For a few years now, “deconstruction” has been the word for an often agonizing process of taking apart a faith you inherited to see whether any of it will hold. Many of us, pastors included, have watched friends and former church members walk this road. The reflexive response in much of the church has been alarm and condemnation. I want to suggest a more useful posture: listen first, because deconstruction is often telling the truth about something we would rather not hear.
Here is what it frequently gets right. It is right to refuse a faith propped up by fear, manipulation, or the suppression of honest questions. It is right to be angry when spiritual authority was used to wound rather than to heal. It is right to insist that what we were handed must be more than a tribal identity or a political program in religious clothing. Many people are not walking away from Jesus. They are walking away from a counterfeit that was handed to them in His name, and on that point they are more faithful than the systems they are leaving.
The church made much of this necessary. Where we taught certainty in place of trust, we built a faith that shatters at the first hard question. Where we demanded conformity instead of forming conviction, we raised people who could only ever rebel or comply. Where we baptized our cultural preferences and called them the gospel, we set a trap that would spring the moment someone looked closely. Deconstruction is often the bill coming due for a discipleship that was hollow all along.
But I would not be honest, or loving, if I stopped there. Because deconstruction also carries a real danger, and it is this: the tools that take a faith apart cannot, by themselves, put anything back together. Suspicion is a good servant and a terrible master. A posture that questions everything and trusts nothing does not arrive at freedom; it arrives at exhaustion. You cannot live in the permanent act of dismantling. At some point the question is not only what you are tearing down but what, if anything, you are willing to stand on.

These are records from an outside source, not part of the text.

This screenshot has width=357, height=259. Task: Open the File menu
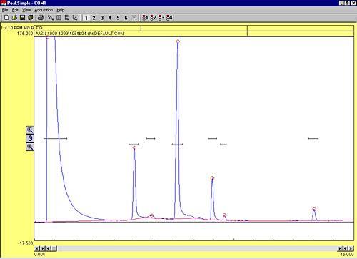click(x=5, y=10)
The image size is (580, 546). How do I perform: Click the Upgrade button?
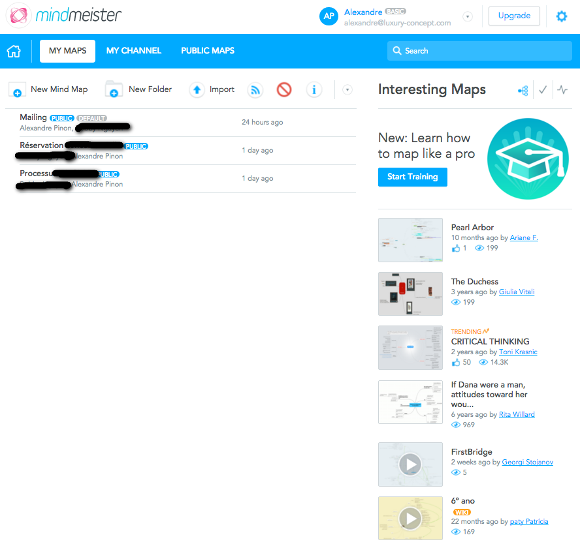pyautogui.click(x=514, y=16)
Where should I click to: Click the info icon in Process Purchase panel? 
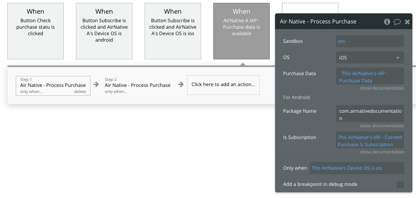click(x=387, y=21)
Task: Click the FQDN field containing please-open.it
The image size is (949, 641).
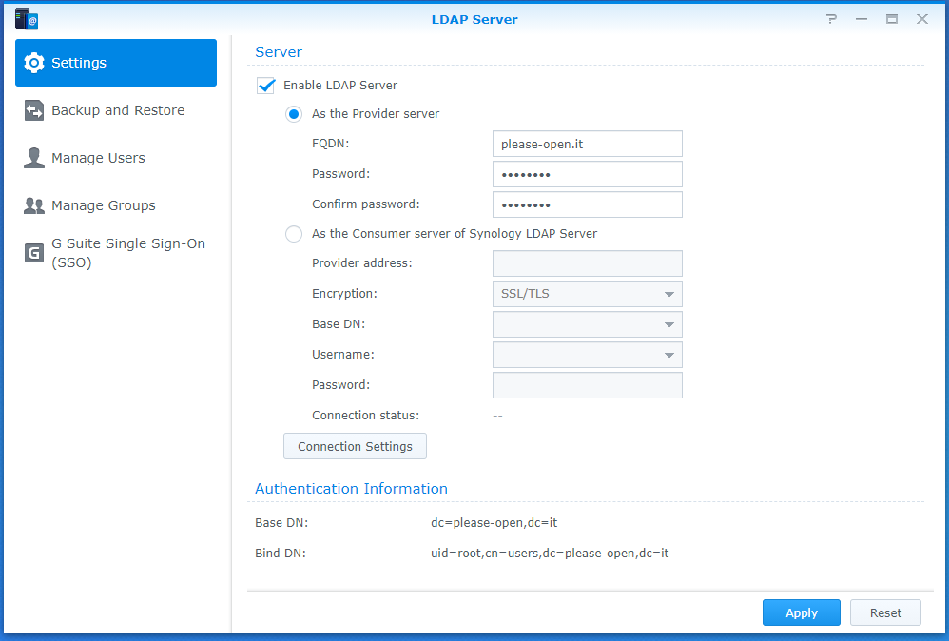Action: 587,144
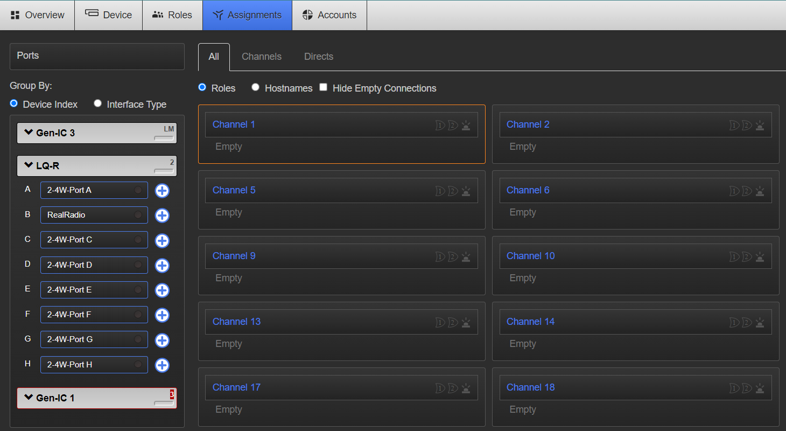Image resolution: width=786 pixels, height=431 pixels.
Task: Enable Hide Empty Connections checkbox
Action: pyautogui.click(x=324, y=87)
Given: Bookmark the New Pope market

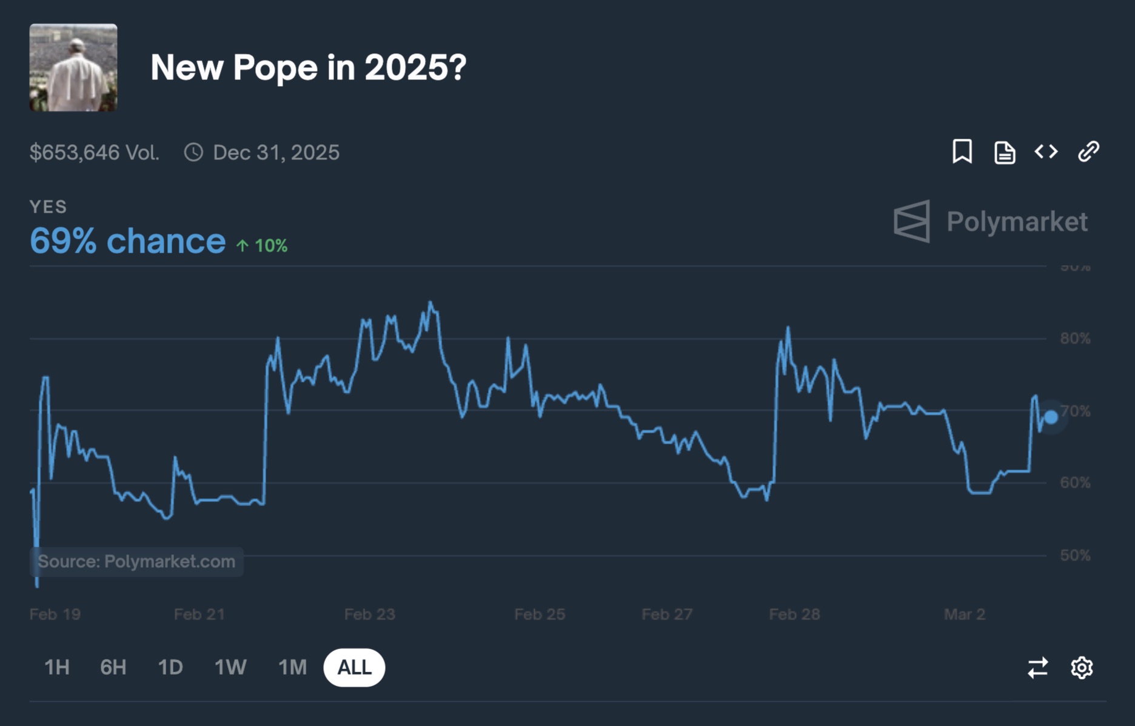Looking at the screenshot, I should (962, 153).
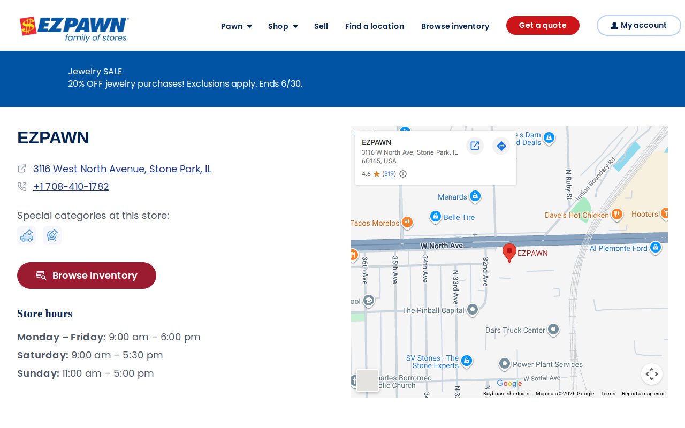Select the first special category icon
The height and width of the screenshot is (428, 685).
(27, 235)
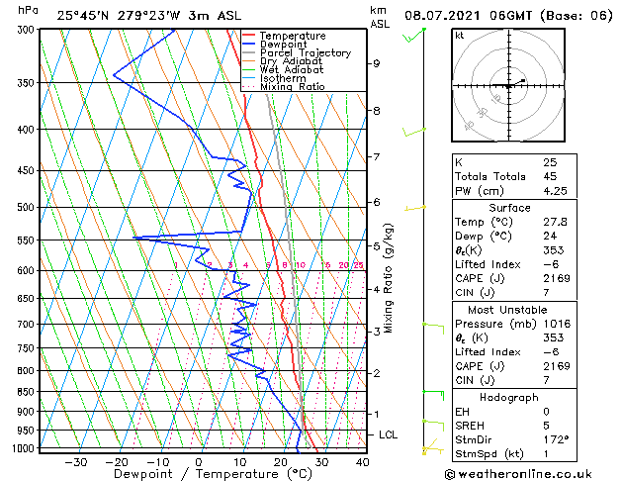Click the Most Unstable section heading
The height and width of the screenshot is (481, 622).
coord(509,310)
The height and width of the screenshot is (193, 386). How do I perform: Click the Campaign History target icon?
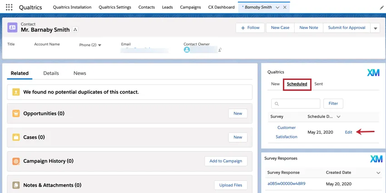pyautogui.click(x=16, y=161)
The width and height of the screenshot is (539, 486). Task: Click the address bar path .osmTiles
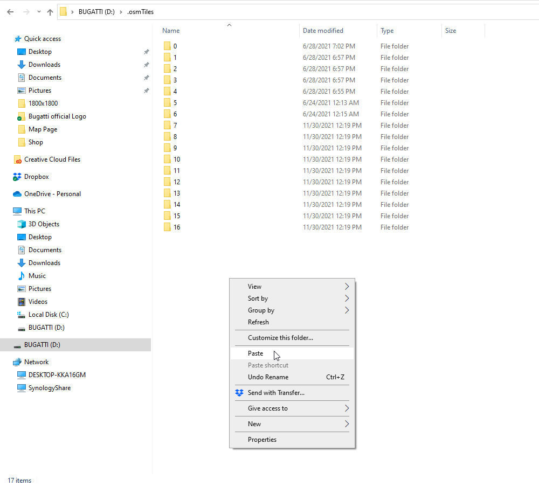pos(140,11)
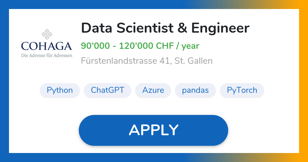Click the blue gradient border area
This screenshot has height=162, width=308.
4,81
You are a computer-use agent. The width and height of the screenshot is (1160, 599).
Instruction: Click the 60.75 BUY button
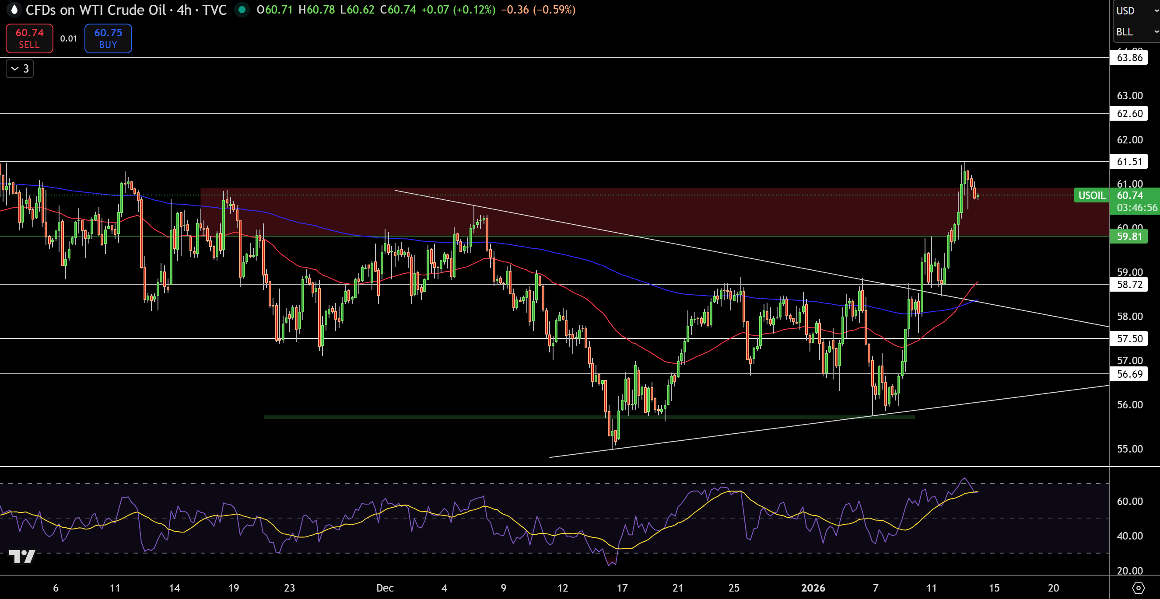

The goal was never demolition. The goal is a faith that can bear weight — tested, honest, stripped of what was false, but still standing on something. The best of the Christian tradition has always made room for this. It is called repentance, reformation, the dark night, the refiner’s fire. The saints did not avoid the unraveling. They walked through it toward a faith that was deeper, not absent.

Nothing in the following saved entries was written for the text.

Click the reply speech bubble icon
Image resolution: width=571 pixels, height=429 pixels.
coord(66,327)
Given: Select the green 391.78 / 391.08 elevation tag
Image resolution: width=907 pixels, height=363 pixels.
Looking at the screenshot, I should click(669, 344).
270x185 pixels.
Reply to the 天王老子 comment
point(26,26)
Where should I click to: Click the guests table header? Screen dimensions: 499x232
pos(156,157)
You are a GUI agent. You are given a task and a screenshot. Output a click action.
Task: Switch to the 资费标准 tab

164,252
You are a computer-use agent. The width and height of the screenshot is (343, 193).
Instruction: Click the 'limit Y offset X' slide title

So to anyone in the middle of it: do not let anyone shame you for your honesty, and do not let anyone, including yourself, convince you that the only honest destination is unbelief. Take it apart if you must. But hold open the possibility that on the other side of the wreckage there is not nothing — there is a Person who was never the problem, waiting with more patience than the church often showed you. Deconstruction can be a road back. Whether it is depends on what you are willing to find at the end of it.